For over 900 years, Ca’ da Mosto has sat on the bend of Venice’s Grand Canal, looking over the city’s landmark Rialto Bridge and hosting visiting luminaries, from Voltaire to Mozart, as one of the city’s first hotels.
The palazzo’s present owners, Golden Goose founders Alessandro Gallo and Francesca Rinaldo, have spent years turning this once-mouldering palazzo (abandoned for decades) into a dynamic culture hub filled with art, dubbed The Venice Venice Hotel.
During phase I of the building’s restoration, the palazzo’s crumbling Byzantine facade, carved from ancient marble and featuring rows of arched windows and intricate bas-reliefs, was expertly restored and reinforced. The palazzo’s sinking lower levels have also been sealed off, a result of nearly a millennium of changing water tides, and the restored hotel opened its first 25-art-filled hotel rooms in 2022 (starting from €500 per night), inviting guests to sleep in a suite filled with work by the late Christo and Jeanne-Claude, or an attic suite dedicated to the Fluxus movement.

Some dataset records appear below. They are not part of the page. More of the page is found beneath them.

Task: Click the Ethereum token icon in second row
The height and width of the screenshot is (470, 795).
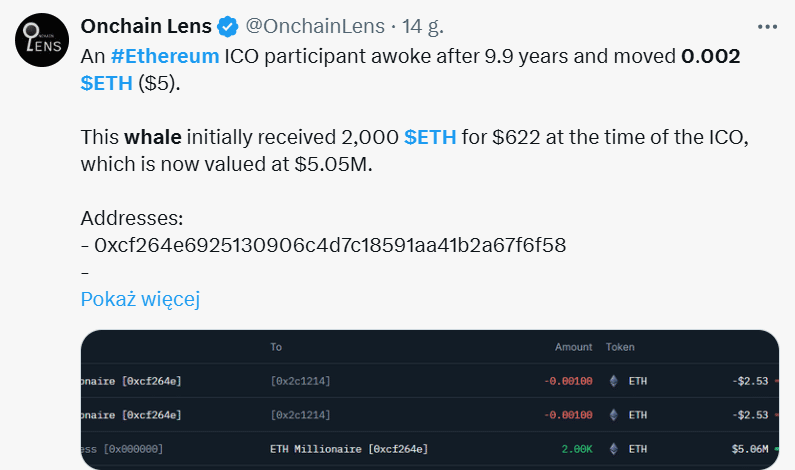Action: (614, 415)
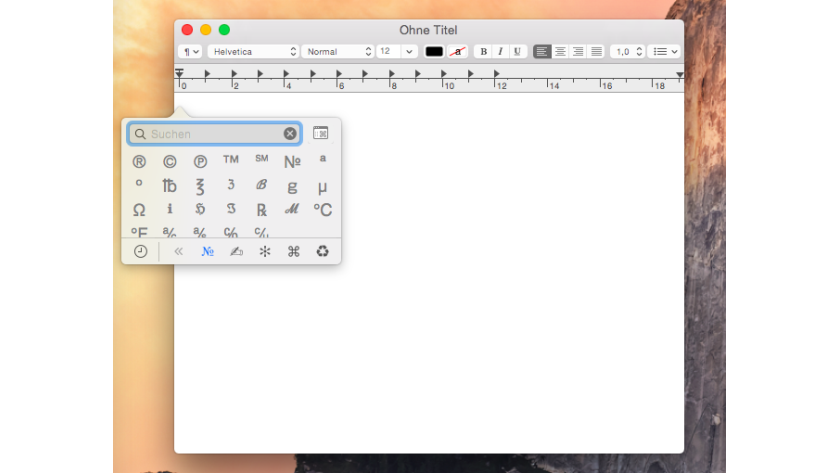Center align the text
The image size is (840, 473).
pyautogui.click(x=560, y=52)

Now that the second phase (or chapter II)of the renovation is complete, Gallo and Rinaldo are opening Venice Venice’s second wing, with larger rooms and self-contained apartments. Among them will be two waterside suites of 200 sq m – the largest in the city, one with direct access to the water and the second with a private indoor pool.
The couple commissioned a flurry of site-specific artworks for its new suites and spaces, including a textile installation by Romanian artist Victoria Zidaru in the treatment room of the hotel’s immersive Felix Anima spa.
Also on offer is Venice Venice’s pop-inspired restaurant, Venice M’Art, which features a canalside terrace and is bookended by a bar, shop and exhibition space.